Ist Selbstmord gerechtfertigt?

  • Ist der Mensch nicht nur fähig, sondern auch berechtigt, seinem Leben willkürlich ein Ende zu setzen?
  • Ist das Recht auf Leben, zugleich eine Pflicht zu leben?
  • Gibt es so etwas wie ein Recht zu sterben?
  • Sind dem Menschen Grenzen gesetzt in seiner Entfaltung?
  • Hindert nicht die Vernunft selbst den Menschen vor einem Selbstmord? Gibt es also eine vernunftmässige Verpflichtung zum Leben?
  • Kann sich der Mensch zwingend dazu verpflichtet fühlen, zu leben, selbst unter ungünstigen, gefährlichen oder grausamen Bedingungen?
  • Rechtfertigt, keinen Sinn mehr im Leben zu sehen, einen Selbstmord?
  • Hat jeder die Freiheit selbst bestimmen zu können, wann und wie er sterben will?
  • Ist Selbstmord jenseits der Rechtfertigung?

Vorverständnis

Jeder will in Würde sterben, für die einen ist es der Selbstmord für die anderen der natürliche Tod.
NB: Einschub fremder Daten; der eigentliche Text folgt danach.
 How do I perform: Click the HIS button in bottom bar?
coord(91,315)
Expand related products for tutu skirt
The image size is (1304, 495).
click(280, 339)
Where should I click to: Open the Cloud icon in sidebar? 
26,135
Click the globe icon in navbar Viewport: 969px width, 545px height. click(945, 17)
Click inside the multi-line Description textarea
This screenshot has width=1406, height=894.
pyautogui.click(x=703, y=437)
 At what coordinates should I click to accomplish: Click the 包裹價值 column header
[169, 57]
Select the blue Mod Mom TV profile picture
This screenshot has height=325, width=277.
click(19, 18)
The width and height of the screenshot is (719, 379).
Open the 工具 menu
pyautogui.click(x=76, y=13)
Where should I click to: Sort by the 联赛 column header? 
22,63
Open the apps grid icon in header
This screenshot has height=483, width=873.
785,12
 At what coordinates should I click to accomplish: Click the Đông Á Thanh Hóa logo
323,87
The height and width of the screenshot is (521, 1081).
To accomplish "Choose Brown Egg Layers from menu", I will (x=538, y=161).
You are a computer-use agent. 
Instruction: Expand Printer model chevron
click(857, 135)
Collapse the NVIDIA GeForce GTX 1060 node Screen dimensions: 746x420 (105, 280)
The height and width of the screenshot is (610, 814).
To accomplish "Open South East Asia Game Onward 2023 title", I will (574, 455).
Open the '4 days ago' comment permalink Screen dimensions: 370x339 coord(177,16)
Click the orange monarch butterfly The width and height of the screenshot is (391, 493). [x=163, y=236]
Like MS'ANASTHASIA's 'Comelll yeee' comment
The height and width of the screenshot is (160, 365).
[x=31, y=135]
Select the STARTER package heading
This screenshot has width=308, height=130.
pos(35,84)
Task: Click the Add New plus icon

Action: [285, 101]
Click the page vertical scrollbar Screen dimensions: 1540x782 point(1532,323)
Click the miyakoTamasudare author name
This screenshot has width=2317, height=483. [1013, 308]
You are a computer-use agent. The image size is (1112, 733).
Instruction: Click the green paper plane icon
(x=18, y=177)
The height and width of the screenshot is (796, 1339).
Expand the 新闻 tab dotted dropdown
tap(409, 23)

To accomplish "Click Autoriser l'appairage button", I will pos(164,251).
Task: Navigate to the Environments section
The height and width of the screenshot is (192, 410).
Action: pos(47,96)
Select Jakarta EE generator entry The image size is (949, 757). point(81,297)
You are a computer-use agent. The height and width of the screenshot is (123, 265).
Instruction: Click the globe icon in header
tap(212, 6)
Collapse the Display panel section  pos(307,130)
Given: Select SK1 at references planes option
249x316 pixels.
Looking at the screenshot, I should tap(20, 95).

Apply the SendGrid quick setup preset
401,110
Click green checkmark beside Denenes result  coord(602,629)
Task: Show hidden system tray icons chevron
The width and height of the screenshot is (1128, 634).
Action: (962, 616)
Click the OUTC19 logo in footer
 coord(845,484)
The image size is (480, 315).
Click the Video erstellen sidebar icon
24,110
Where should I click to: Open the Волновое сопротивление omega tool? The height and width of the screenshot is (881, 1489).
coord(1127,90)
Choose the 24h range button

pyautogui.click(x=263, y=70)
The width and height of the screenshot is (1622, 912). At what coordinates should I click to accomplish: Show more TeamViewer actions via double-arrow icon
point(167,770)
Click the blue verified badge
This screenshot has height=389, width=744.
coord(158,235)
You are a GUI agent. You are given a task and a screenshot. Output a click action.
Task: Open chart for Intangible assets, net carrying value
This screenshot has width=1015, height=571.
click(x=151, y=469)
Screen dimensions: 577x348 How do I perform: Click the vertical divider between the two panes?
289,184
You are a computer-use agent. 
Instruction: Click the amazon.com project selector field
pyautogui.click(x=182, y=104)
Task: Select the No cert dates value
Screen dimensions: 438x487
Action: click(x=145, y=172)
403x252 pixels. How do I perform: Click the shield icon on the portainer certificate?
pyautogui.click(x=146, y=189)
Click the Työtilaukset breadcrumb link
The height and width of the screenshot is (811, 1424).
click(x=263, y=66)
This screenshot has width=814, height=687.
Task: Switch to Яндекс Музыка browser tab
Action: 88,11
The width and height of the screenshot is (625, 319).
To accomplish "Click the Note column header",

Dass es ein Recht auf Leben gibt, darf nicht bestritten werden. Nur frage ich mich, ob dieses Recht zu leben gleichzusetzen mit einer Pflicht zu leben ist. Niemand wurde gefragt, ob er geboren werden will. Sollte dann dem Mensch nicht wenigstens die Entscheidung überlassen werden, wann er das Leben verlassen will?

Ich glaube, dass noch niemand ein Leben wegwarf, das zu erhalten der Mühe wert war. Alter, Krankheit oder Unglück können vielleicht das Leben schlimmer als seine Vernichtung zu einer Last machen. Ist in einer unerträglichen, ausweglosen Lage ein Selbstmord gerechtfertigt? Ich sehe auch die Verpflichtungen gegenüber Anderen, die ein Mensch hat. Trotzdem ist der Mensch ja mehr als nur Teil einer Gesellschaft. Er ist auch eine individuelle Persönlichkeit mit individuellen Bedürfnissen. Sollte er dann nicht über sein Leben frei verfügen können, jedoch ohne den Anderen dabei zu vergessen? Wo liegt die Grenze zwischen Selbstbestimmung und Selbstverpflichtung? Ich verstehe es irgendwie auch, wenn ein Mensch, der durch schrecklichste Übel dem Leben überdrüssig geworden ist, sich das Leben nehmen will. Aber ob eine derartige Lebenskrise einen Selbstmord rechtfertigen kann, bleibt meines Erachtens fragwürdig.

Anhand der Texte von Kant und Camus möchte ich der Frage, ob Selbstmord gerechtfertig ist, nachgehen.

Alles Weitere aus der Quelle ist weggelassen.